Four Advices For Product Managers of Machine Learning Products

The hype around Big Data and Machine Learning goes on and on, and more and more businesses seem to obtain competitive edge by developing data-based products. As a product manager, everyone is considering to use this new tech in their area.

Having made some first experiences designing data-based products, I want to share the lessons learned.

Artificial Intelligence is about having Less Control

In a traditional software product, we fully control its internal logic. On contrary, with a data-based product, we give up some part of the logic to the Machine Learning model. This is fully intended. In fact, this is why we want to use an A.I. at all.

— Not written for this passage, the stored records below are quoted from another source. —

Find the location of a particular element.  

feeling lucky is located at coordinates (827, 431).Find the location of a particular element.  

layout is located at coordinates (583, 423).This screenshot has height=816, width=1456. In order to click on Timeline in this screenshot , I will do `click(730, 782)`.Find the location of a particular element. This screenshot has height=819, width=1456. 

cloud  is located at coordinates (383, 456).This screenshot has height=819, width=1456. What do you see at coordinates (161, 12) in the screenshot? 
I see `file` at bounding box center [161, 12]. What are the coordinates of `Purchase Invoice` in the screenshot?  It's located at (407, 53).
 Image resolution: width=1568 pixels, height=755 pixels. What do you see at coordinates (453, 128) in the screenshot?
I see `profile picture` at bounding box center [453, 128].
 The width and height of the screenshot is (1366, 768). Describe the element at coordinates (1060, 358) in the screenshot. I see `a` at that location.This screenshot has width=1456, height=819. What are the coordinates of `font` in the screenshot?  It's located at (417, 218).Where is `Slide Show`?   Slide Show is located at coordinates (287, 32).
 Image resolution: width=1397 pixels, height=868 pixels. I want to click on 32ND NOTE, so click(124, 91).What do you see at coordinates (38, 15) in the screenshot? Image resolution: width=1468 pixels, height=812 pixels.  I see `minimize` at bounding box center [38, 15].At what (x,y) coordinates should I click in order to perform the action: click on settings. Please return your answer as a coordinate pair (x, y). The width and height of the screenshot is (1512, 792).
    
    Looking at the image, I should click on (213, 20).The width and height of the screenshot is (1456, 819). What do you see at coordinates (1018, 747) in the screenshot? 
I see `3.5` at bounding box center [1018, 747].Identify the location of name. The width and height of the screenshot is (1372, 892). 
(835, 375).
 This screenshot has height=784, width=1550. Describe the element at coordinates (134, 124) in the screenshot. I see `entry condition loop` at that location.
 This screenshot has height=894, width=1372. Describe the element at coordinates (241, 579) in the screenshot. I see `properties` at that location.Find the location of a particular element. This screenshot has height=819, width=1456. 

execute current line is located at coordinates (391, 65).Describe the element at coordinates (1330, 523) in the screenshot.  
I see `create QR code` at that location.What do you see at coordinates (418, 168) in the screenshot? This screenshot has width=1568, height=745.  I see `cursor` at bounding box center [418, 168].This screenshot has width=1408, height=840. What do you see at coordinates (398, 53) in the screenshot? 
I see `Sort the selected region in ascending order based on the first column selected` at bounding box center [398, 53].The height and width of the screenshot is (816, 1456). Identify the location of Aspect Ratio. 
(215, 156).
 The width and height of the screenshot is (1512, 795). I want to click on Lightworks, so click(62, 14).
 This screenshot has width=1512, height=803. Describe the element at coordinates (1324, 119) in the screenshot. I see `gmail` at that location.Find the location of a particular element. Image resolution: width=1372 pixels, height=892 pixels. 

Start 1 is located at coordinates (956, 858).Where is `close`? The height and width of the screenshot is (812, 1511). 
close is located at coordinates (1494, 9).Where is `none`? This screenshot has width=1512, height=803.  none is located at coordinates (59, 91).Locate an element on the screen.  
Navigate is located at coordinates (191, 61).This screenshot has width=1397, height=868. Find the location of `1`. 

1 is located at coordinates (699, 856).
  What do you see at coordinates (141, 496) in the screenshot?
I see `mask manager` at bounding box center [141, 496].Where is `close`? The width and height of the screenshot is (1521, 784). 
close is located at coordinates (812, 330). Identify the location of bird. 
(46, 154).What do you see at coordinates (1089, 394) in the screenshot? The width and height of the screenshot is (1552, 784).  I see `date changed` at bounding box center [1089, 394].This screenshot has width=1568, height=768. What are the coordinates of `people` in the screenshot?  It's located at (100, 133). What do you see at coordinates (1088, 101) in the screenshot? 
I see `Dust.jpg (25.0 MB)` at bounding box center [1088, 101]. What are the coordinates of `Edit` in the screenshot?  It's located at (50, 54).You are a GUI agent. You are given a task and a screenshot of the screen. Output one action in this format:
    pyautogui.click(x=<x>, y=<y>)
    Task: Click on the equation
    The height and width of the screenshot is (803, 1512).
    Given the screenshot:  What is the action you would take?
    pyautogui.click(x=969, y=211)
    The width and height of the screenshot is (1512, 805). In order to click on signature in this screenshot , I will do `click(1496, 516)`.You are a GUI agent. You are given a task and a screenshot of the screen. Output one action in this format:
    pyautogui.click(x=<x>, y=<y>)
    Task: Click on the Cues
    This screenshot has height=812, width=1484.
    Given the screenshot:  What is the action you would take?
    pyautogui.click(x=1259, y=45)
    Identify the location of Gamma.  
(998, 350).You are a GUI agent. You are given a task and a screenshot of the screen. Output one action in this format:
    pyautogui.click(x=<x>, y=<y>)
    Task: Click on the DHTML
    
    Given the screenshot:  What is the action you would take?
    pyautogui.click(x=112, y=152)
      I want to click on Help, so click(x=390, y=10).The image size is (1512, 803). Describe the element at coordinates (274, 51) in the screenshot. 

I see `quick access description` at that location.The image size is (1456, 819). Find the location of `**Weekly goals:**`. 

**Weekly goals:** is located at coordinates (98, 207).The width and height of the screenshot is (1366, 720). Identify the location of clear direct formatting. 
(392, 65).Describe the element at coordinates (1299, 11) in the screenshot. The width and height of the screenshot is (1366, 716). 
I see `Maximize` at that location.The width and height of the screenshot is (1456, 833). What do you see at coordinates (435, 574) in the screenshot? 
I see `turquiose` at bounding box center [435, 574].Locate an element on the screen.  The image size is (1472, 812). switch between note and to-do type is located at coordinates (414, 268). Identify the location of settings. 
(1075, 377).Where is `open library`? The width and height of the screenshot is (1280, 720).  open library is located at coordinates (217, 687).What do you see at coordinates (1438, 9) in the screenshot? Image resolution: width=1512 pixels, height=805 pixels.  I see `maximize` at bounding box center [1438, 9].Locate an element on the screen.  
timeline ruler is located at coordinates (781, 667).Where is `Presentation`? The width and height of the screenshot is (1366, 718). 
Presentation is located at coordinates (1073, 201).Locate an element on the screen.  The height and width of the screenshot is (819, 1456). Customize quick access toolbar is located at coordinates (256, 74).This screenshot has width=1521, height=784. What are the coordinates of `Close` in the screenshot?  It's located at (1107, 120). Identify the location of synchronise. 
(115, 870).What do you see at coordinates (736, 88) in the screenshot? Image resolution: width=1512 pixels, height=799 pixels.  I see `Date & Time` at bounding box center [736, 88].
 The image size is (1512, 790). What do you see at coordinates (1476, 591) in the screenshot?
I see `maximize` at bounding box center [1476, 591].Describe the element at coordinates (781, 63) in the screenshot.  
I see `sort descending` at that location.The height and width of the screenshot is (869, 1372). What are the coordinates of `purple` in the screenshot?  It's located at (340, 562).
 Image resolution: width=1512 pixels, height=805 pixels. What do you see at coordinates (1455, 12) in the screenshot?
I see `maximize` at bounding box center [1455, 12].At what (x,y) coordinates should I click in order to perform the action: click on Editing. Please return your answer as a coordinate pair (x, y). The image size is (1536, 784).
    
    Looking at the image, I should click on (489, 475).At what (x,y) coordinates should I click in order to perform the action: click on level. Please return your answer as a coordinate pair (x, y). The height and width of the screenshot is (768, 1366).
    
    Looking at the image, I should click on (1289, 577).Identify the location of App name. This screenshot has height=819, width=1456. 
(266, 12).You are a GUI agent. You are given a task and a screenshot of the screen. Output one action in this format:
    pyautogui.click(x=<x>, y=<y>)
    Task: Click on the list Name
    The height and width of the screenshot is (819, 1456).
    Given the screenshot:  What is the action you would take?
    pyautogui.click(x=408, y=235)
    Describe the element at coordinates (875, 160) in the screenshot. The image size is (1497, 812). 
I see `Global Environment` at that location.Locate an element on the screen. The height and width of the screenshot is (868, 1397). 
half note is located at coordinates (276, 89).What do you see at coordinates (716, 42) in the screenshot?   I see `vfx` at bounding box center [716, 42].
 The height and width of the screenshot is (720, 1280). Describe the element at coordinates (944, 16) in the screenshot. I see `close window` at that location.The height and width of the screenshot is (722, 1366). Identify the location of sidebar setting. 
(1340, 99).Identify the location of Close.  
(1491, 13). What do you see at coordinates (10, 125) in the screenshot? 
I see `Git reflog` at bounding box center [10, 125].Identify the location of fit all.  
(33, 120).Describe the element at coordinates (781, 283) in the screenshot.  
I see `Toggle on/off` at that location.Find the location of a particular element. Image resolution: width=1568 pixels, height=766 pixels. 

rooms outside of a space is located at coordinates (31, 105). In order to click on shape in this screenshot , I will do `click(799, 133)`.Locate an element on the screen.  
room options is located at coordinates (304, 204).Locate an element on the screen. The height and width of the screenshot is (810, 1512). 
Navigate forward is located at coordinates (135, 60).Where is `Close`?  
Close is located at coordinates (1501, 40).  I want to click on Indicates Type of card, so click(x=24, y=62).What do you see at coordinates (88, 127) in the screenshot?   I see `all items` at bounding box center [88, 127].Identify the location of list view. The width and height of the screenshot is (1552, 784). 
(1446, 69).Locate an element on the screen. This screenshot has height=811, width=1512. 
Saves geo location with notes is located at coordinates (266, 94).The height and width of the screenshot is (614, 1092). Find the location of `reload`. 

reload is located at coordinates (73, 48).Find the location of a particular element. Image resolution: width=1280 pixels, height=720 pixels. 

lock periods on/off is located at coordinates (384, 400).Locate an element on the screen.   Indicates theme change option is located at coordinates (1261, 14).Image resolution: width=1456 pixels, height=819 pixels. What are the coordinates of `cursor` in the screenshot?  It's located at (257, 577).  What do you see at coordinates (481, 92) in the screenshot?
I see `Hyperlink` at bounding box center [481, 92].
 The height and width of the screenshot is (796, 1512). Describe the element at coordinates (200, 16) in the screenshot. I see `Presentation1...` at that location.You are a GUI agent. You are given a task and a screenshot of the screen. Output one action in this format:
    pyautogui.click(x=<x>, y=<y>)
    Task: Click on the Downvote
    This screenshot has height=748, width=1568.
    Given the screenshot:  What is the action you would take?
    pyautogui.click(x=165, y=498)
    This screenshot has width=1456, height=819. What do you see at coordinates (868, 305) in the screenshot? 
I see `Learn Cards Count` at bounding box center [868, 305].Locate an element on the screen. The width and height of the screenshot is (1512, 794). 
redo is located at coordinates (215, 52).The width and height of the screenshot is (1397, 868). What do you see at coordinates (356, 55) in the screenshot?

For example, if we want to recognize images of kittens, we could define exact rules of how to process and transform the colors of pixels, by ourselves. But this would be a tedious and complex, if not impossible task, at least for human software developers. Instead, we would train a ML model that would accept images on its input, and would output the detection result, “somehow”.

And here is the dark side of the coin: this “somehow” means that we
1) cannot explain how exactly the model has made its decision, and
2) cannot find “just that one single screw” in the model to tune its behavior, because ML Models can contain millions of “screws” you can tune, and as a human, you cannot find the right one; and finally
3) we have to accept that the ML model is making right detections often, but not all the time.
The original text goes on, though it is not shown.